(LE TEXTE):
........

Dans les parcs éoliens, les éoliennes interfèrent entre elles, rendant celles en aval jusqu'à 40 % moins efficaces.
Une éolienne produit le maximum d'électricité lorsque son plan de rotation est perpendiculaire à la direction du vent. Cependant, dans un parc éolien, cette configuration pose problème : le sillage turbulent créé par une éolienne perturbe les suivantes, à l'image d'une houle ralentissant un bateau.
Les ingénieurs de l'Université de Stanford ont résolu ce défi en orientant légèrement les éoliennes hors de la direction du vent. « Auparavant, nous optimisions chaque éolienne individuellement. Désormais, nous évaluons le parc dans son ensemble, au-delà de la simple somme des turbines », explique le chercheur John Dabiri.

........

Enregistrements sources:
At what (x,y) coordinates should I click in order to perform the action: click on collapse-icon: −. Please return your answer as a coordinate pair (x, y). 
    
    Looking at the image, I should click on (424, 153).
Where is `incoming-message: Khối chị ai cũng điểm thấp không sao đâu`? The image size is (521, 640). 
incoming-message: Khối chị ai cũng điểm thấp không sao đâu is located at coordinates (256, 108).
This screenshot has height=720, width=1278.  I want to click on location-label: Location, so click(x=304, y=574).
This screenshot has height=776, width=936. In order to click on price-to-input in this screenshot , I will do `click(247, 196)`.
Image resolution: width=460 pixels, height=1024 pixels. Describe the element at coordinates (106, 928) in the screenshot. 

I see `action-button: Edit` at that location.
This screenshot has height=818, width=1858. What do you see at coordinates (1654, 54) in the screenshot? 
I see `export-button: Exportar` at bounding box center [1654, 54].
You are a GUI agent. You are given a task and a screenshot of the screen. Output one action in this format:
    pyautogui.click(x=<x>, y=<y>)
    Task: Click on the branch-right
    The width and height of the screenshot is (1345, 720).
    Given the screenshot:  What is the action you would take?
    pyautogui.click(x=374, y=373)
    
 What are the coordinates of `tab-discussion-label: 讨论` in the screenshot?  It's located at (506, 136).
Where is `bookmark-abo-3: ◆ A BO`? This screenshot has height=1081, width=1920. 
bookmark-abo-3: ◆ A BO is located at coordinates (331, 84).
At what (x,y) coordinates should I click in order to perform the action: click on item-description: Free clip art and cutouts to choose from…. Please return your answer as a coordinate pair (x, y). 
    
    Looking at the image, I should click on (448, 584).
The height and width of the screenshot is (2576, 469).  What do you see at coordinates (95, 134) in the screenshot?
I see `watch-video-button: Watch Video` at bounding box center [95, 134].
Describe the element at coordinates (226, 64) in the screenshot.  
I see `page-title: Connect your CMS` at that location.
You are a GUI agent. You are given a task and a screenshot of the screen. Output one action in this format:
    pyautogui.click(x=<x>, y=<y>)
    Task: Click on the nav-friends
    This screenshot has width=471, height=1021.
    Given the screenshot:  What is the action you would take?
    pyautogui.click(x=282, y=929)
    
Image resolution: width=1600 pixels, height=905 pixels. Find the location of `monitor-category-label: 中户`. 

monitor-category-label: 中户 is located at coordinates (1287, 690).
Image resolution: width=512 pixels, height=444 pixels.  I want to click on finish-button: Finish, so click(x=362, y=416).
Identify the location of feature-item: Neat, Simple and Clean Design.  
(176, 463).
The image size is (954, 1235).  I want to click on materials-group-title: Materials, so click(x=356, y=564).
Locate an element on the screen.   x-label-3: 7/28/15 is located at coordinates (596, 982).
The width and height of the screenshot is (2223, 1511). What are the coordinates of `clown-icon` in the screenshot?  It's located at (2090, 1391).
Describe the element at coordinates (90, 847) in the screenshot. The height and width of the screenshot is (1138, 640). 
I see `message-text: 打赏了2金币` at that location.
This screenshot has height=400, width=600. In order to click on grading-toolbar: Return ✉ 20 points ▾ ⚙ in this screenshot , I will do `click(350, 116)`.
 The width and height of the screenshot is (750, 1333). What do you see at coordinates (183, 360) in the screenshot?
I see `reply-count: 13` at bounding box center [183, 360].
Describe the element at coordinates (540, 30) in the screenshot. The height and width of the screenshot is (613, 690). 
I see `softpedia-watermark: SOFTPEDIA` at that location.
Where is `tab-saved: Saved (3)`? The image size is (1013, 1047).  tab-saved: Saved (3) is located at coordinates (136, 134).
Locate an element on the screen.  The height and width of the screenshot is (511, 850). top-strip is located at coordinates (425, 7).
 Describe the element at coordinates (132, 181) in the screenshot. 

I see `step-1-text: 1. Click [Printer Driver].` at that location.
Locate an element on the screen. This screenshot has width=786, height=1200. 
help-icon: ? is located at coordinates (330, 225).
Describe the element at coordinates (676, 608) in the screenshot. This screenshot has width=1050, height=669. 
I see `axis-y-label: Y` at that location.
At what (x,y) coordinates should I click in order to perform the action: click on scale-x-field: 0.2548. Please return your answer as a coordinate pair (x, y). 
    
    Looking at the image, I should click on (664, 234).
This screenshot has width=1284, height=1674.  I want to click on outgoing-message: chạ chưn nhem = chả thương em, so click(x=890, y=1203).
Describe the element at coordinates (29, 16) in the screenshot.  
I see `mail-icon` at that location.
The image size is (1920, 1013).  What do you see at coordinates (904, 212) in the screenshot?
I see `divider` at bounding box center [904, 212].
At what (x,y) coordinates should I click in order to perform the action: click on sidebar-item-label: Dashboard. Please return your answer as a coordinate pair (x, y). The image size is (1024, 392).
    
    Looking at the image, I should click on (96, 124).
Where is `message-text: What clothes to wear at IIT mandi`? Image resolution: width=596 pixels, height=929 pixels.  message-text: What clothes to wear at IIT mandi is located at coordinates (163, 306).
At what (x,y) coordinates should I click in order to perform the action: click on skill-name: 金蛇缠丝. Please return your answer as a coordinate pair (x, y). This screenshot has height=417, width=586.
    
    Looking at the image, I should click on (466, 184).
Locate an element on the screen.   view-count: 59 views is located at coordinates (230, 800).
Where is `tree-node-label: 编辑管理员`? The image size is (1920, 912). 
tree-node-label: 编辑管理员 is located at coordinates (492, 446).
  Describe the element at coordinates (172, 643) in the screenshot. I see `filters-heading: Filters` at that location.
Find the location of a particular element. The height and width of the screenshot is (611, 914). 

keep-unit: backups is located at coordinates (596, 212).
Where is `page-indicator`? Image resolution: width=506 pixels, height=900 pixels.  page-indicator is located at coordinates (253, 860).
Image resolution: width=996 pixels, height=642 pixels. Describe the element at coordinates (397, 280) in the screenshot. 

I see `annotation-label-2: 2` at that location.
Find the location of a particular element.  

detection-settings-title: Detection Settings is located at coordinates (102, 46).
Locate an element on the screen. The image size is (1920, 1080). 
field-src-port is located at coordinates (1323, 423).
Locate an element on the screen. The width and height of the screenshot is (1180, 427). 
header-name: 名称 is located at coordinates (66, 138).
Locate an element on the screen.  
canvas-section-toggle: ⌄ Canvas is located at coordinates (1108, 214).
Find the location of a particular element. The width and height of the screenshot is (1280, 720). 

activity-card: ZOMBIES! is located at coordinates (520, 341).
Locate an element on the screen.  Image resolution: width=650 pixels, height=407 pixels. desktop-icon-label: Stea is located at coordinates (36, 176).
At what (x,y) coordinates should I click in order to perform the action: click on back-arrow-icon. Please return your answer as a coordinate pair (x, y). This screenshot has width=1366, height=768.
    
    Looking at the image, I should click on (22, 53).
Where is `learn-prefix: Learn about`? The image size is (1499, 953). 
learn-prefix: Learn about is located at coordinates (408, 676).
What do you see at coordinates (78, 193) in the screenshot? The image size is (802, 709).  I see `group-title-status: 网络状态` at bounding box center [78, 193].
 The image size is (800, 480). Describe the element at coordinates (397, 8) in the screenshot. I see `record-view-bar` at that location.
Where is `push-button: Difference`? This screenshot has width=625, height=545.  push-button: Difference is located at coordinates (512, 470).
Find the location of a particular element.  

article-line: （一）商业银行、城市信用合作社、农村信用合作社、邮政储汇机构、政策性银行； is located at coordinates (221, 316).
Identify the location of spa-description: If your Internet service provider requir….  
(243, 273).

........

(D'APRÈS LE TEXTE):
1/ Relevez les différentes formes (genre et nombre) du mot « éolien » employées dans le texte sur les parcs éoliens.
2/ Reformulez plus brièvement le paragraphe du texte sur les parcs éoliens qui commence par « Une éolienne produit le maximum », sans en perdre les faits essentiels.
3/ Prolongez le texte sur les parcs éoliens après sa dernière phrase.
Les enregistrements forment un matériau indépendant du texte.

(RÉPONSES CI-DESSOUS):
1/ éoliens, éoliennes, éolienne, éolien

2/ Une éolienne produit le plus d'électricité quand son plan de rotation est perpendiculaire au vent. Dans un parc éolien, pourtant, son sillage turbulent perturbe les éoliennes suivantes, comme une houle freine un bateau.

3/
« Nous nous concentrions sur le fonctionnement individuel des éoliennes. Il est temps d'évaluer les parcs éoliens globalement. » John Dabiri, Université de Stanford
Grâce à ces ajustements, l'équipe de Dabiri a augmenté la production des éoliennes en aval jusqu'à 40 %. À faible vitesse de vent, le parc a généré jusqu'à 47 % d'énergie supplémentaire ; à vitesse moyenne, de 7 à 13 %. De plus, les fluctuations de production ont diminué, un atout majeur pour l'énergie éolienne.
Cette orientation réduit également la fatigue structurelle des éoliennes. « Les propriétaires s'inquiètent de la durabilité à long terme. Nos études préliminaires montrent déjà moins de contraintes matérielles », précise Dabiri.